This KASSERT is overzealous because of the following race condition:

Authored by mlaier on Feb 10 2021, 1:02 AM.


 1) A managed page which is currently in PQ_LAUNDRY is freed.
    vm_page_free_prep calls vm_page_dequeue_deferred()

    The page state is:

 2) The laundry worker comes around and pick up the page and calls
    vm_pageout_defer(m, PQ_LAUNDRY, true) to check if page is still in the
    queue.  We do a vm_page_astate_load and get
    as per above.

 3) The laundry worker is pre-empted and another thread allocates our page
    from the free pool.  For example vm_page_alloc_domain_after calls
    vm_page_dequeue() and sets VPO_UNMANAGED because we are allocating for
    an OBJT_UNMANAGED object.

    The page state is:

 4) The laundry worker resumes, and processes vm_pageout_defer based on the
    stale astate which leads to a call to vm_page_pqbatch_submit, which will
    trip on the KASSERT.

Sponsored by:	Dell EMC Isilon

Forgot to add:

There is no negative fallout from this. When we eventually get into vm_pqbatch_process_page we reestablish the astate and atomically process any outstanding operations - if they still apply. In the case above, we would end in a no-op.

Thanks. This assertion is left over from when there was tighter synchronization. I guess there are not so many scenarios where we frequently allocate unmanaged pages from VM_FREEPOOL_DEFAULT, so this went unnoticed in stress testing.

rlibby added inline comments.

I think the assert would be valid here in vm_pqbatch_process_page()? Since here we know that we are (or were just) on a page queue, and we hold the pagequeue lock, and at least in vm_page_alloc_domain_after() we do the vm_page_dequeue() first and the assignment of oflags after that.

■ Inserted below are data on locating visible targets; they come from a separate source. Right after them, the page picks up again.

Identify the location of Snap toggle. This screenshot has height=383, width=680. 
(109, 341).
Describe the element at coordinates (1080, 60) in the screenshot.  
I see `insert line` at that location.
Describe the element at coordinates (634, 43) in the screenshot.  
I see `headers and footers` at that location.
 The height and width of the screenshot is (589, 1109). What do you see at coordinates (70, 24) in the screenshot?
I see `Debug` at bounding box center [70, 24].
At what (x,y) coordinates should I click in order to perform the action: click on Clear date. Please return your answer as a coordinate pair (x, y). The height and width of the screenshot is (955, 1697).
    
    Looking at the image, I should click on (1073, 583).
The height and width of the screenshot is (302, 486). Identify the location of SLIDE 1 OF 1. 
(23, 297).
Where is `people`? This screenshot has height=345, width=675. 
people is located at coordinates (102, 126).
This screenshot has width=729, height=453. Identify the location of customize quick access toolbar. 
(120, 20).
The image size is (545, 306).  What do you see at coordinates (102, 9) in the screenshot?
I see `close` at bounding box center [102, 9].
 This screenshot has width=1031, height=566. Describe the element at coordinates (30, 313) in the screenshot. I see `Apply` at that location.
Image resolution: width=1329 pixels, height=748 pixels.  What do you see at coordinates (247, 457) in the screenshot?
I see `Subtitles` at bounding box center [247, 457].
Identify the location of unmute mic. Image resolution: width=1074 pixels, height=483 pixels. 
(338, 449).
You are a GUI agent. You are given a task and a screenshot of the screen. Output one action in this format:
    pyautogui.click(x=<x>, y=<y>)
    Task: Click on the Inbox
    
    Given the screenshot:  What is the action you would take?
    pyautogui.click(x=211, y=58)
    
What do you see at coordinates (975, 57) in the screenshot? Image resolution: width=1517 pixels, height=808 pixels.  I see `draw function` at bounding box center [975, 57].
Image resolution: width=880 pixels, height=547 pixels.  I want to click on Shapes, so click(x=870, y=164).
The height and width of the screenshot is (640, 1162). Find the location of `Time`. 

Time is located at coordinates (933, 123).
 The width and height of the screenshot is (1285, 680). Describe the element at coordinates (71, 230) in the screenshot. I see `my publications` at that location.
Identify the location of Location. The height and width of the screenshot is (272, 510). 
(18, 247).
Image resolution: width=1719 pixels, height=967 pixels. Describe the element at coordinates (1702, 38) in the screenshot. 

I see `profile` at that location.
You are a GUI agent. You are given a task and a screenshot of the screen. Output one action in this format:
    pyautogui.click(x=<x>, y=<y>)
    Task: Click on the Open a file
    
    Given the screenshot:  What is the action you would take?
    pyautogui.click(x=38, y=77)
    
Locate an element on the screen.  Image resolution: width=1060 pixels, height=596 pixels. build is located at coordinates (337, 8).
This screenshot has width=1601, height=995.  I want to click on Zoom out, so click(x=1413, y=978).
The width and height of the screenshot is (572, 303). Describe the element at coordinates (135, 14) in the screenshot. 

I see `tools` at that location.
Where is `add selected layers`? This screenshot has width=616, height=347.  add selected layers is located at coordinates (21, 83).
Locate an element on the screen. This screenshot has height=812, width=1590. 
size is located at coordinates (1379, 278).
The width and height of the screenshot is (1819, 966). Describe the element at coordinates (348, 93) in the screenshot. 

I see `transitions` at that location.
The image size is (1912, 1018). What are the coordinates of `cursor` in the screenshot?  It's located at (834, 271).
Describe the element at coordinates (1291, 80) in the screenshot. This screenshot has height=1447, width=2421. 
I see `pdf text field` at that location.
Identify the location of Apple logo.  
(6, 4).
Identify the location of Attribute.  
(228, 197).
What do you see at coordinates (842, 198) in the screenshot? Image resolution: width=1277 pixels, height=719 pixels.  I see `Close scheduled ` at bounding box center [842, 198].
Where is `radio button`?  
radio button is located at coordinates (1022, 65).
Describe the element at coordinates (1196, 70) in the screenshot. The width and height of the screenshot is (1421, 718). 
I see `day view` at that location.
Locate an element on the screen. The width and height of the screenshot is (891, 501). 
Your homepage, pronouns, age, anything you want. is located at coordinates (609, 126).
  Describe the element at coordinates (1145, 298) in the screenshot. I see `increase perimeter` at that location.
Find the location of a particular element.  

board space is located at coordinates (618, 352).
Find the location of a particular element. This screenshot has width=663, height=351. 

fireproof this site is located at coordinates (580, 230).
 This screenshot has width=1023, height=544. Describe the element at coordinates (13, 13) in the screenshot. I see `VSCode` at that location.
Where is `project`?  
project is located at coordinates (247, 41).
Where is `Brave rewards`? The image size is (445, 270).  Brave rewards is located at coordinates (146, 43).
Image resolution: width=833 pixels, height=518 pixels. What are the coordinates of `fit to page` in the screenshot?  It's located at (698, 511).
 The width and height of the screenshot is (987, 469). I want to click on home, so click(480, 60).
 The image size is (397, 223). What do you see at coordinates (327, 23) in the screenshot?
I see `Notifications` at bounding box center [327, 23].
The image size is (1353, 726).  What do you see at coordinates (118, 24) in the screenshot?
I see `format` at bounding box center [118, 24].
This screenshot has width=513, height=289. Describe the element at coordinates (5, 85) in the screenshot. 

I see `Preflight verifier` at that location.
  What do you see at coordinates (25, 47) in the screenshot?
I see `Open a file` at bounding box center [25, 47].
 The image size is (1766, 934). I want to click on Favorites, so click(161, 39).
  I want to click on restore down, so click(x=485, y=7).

(Incidentally I think this assert here is also a little messed up, although harmless. The first condition is always true because we just established above that old.queue == queue, and we asserted at the top that queue < PQ_COUNT and we could _Static_assert(PQ_COUNT < PQ_NONE, ...).)


I agree with both of these statements. In other words, we should

  • remove this assertion, because it's always true, and
  • assert that the page is managed since at this point the page queue lock ensures that the page will not be allocated as an unmanaged page
Should I commit this? No problem at all if one of you were planning to do it.